Stored records:

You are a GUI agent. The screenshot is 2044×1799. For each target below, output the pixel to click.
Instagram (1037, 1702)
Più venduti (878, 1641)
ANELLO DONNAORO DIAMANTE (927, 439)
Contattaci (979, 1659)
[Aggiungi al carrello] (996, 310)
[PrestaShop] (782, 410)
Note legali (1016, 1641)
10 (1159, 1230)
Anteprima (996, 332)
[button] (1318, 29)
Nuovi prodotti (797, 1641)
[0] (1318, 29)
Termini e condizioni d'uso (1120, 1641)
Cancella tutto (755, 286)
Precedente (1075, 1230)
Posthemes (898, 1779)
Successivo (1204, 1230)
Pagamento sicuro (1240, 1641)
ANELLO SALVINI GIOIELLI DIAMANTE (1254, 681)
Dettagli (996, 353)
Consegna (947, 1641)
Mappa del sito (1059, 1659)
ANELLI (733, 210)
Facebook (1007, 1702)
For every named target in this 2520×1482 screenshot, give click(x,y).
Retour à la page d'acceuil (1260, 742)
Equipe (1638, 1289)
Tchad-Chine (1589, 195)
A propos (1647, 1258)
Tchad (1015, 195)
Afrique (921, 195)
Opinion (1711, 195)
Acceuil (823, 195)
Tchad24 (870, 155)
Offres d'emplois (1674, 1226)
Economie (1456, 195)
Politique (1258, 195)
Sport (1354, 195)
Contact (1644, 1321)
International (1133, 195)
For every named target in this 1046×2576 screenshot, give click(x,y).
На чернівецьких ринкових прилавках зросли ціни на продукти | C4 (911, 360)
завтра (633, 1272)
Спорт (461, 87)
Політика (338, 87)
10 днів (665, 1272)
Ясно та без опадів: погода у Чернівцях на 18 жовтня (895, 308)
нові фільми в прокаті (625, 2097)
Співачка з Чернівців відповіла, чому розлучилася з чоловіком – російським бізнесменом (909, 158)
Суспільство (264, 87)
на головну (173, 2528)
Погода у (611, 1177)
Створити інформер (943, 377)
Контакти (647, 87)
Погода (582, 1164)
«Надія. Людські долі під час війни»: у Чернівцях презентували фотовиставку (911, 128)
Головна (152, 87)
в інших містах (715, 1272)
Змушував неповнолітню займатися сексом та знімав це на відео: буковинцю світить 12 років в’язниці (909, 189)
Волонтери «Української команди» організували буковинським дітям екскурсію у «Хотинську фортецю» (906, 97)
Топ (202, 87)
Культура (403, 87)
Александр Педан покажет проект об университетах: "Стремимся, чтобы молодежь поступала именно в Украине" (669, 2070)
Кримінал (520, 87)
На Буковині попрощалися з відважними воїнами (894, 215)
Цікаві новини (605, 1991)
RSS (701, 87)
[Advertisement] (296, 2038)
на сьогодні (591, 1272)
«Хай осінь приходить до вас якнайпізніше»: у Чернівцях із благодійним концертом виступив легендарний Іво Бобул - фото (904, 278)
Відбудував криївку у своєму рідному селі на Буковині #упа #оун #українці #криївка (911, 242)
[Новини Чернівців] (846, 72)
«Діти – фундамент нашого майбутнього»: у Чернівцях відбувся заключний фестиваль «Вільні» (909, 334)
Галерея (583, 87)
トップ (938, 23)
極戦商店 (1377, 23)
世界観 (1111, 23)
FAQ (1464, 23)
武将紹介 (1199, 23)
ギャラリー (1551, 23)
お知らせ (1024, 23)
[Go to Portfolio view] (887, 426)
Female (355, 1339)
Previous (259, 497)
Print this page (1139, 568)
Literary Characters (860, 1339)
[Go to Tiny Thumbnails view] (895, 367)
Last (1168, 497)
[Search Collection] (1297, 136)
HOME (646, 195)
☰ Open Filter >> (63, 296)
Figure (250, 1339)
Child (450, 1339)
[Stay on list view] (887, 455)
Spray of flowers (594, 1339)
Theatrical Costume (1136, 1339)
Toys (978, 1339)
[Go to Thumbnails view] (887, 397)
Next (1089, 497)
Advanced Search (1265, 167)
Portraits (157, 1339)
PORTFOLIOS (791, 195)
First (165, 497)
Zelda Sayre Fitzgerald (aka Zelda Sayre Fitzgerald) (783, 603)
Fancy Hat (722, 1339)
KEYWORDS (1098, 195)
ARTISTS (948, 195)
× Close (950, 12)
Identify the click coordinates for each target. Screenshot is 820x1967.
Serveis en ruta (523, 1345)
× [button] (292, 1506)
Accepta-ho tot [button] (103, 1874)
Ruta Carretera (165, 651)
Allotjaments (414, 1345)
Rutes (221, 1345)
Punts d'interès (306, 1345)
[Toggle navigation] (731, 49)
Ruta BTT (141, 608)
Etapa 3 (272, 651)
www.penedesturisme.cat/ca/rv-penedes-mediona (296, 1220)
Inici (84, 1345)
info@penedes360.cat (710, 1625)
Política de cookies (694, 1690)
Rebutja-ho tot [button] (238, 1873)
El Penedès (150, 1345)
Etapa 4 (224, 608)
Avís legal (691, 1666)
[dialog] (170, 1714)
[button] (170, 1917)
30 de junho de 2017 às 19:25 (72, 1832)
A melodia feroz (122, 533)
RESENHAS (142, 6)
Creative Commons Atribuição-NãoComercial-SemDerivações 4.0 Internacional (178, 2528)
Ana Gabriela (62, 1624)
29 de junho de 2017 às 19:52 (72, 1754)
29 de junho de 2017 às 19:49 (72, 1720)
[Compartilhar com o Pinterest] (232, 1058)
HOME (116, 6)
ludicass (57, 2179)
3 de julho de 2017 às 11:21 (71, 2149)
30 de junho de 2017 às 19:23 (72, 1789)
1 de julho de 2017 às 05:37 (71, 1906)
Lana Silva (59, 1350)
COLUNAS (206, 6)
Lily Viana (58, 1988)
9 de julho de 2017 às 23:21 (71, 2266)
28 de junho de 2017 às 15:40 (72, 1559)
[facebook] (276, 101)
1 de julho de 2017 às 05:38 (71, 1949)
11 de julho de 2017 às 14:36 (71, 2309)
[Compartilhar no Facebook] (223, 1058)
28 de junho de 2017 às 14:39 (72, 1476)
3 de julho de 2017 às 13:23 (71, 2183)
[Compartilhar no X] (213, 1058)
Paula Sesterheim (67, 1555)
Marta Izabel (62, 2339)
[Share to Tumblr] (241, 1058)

* [Exercise brief]:
Your task is to gather all lines from the entries above that hold the word "give".

* [Task answer]:
For every named target in this 2520×1482 screenshot, give click(x,y).
For every named target in this 1046×2576 screenshot, give click(x,y).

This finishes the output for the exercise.